**Activity:**
Retype all the records below exactly as they are, with no image carried over.

**Source data:**
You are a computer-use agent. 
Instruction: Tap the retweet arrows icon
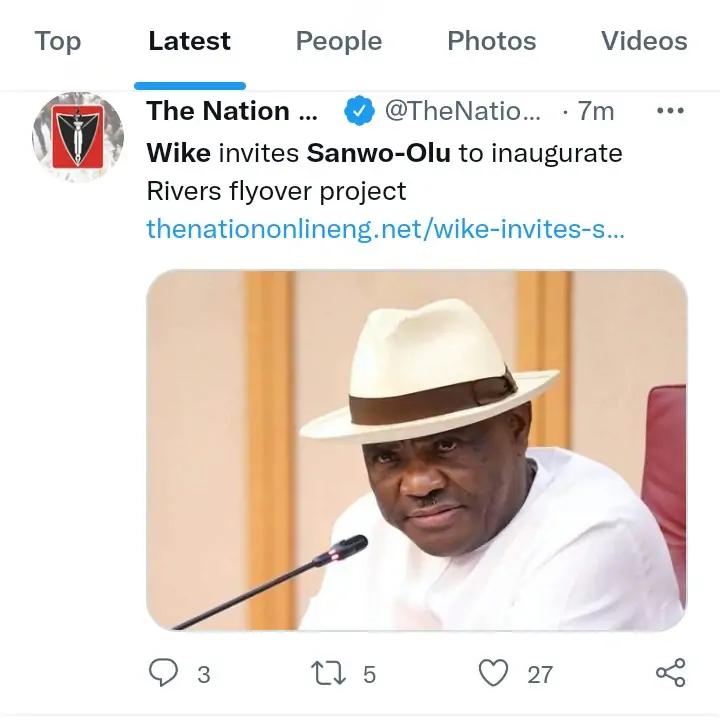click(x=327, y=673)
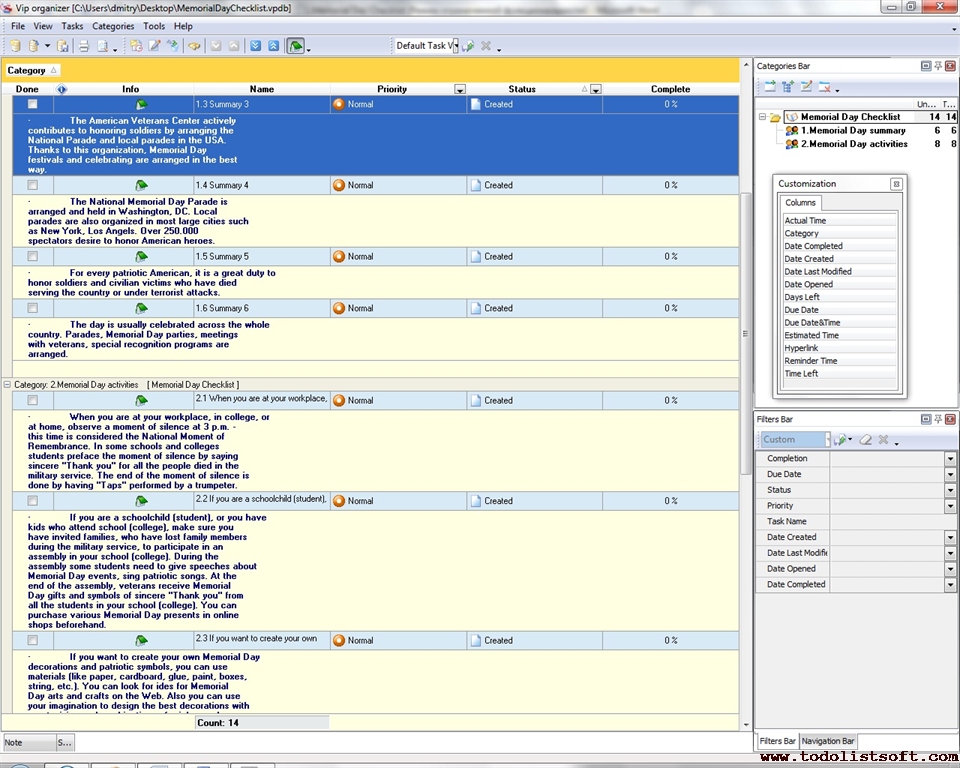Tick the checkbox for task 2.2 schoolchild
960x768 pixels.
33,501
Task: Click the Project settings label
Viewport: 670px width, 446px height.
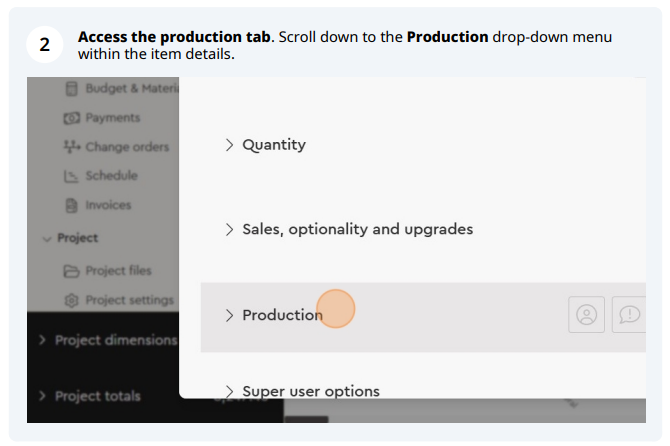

**Exercise response:**
You are a computer-use agent. 
Instruction: Tap the retweet arrows icon
click(x=327, y=673)
Tick the checkbox for task 2.2 schoolchild
960x768 pixels.
33,501
Task: Click the Project settings label
Viewport: 670px width, 446px height.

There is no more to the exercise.